New research shows that when collective bargaining agreements decline, inequality rises – proof that trade unions are key to fighting for justice in our economy.

(bernardbodo / Getty Images)

The concentration of wealth into the hands of a few is possible only because they exercise constant power over the rest of us. Identifying where that power lies, and how it has been established, is key to challenging it.

Looking back at how income distribution has changed over the years can tell us a lot about the events that shifted the dynamics of that power. UNI Europa recently mapped income inequality against rates of collective bargaining coverage for countries across Europe—and our findings are stark.

The key finding is this: wherever policies have been brought in to weaken working people’s ability to bargain collectively, inequality has risen. The inverse is also true: countries that have maintained collective bargaining coverage at a high level have kept inequality at bay.

Collective bargaining coverage in the UK between 1960 and 2017, compared with income distribution. (UNI Europa)

In the UK, the Thatcher government’s onslaught against trade unions and collective bargaining is well-known, and its consequences continue to reverberate across workplaces and communities. Seventy percent of UK workers in 1960 had a collective agreement, which meant that their working conditions not only depended on their individual negotiation, but were set through a collective process. Almost six decades later, in 2017, only twenty-seven percent of the workers in the UK were covered by a collective bargaining agreement.

Mirroring bargaining coverage, about a quarter of the national income of the UK went to the people with the top ten percent of incomes in 1960. By 2017, this had grown to more than a third.

Collective bargaining coverage in the UK between 1960 and 2017, compared with income distribution. (UNI Europa)

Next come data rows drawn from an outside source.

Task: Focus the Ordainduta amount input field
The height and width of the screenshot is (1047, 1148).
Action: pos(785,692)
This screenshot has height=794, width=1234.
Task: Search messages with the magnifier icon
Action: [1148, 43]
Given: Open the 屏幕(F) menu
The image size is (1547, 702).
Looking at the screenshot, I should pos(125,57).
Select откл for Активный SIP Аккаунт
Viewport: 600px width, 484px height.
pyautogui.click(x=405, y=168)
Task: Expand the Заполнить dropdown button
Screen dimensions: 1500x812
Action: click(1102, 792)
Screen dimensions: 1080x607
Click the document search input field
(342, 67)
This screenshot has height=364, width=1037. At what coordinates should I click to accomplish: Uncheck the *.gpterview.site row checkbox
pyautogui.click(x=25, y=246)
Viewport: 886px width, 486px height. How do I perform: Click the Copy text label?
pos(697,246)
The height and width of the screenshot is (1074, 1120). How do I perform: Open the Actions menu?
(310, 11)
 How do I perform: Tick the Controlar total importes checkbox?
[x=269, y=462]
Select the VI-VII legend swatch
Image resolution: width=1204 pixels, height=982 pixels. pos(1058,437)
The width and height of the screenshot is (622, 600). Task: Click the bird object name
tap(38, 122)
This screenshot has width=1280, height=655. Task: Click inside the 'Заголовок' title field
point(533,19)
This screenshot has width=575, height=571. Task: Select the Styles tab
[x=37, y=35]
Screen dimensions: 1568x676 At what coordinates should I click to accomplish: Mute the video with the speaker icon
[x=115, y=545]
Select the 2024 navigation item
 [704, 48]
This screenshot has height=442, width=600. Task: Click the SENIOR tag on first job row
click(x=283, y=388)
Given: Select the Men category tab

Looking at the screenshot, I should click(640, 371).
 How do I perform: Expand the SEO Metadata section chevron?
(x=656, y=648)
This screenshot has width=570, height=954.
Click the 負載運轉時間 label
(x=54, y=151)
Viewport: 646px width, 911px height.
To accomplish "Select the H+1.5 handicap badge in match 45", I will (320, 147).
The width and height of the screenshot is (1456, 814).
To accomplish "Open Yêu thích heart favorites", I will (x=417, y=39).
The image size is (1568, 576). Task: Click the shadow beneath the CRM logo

The pattern in the UK is particularly striking, but we can see the same process happening in countries like Germany and Ireland, too: when collective bargaining goes down, inequality goes up. Meanwhile, in those countries where collective bargaining coverage remained stable—like Austria, Belgium, and France—inequality has also been stable.

A Perversion Sold as a Solution

This decrease in collective bargaining coverage is far from automatic or inevitable: it was, and is, a political choice. In the UK and many EU countries, government policies were designed with the full intention of weakening union organising, multi-employer bargaining, the right to strike, and the power of collective agreements.

One common argument used to legitimise these policies is that they somehow free us from unnatural constraints. ‘Labour market liberalisation measures’ are presented as the solution to the rusty industrial-era structures that obscure workplace decision-making.

The reality is the opposite. These forms of collective power respond to the societal need for equity. Acting together is hardwired within us—so much so that many people experience their first collective action as emancipatory. Giving people a very tangible sense of collective agency is the answer to rebuilding both communal trust and civic pride. After all, the essence of democracy is not just the freedom to speak: it is the right to have a say.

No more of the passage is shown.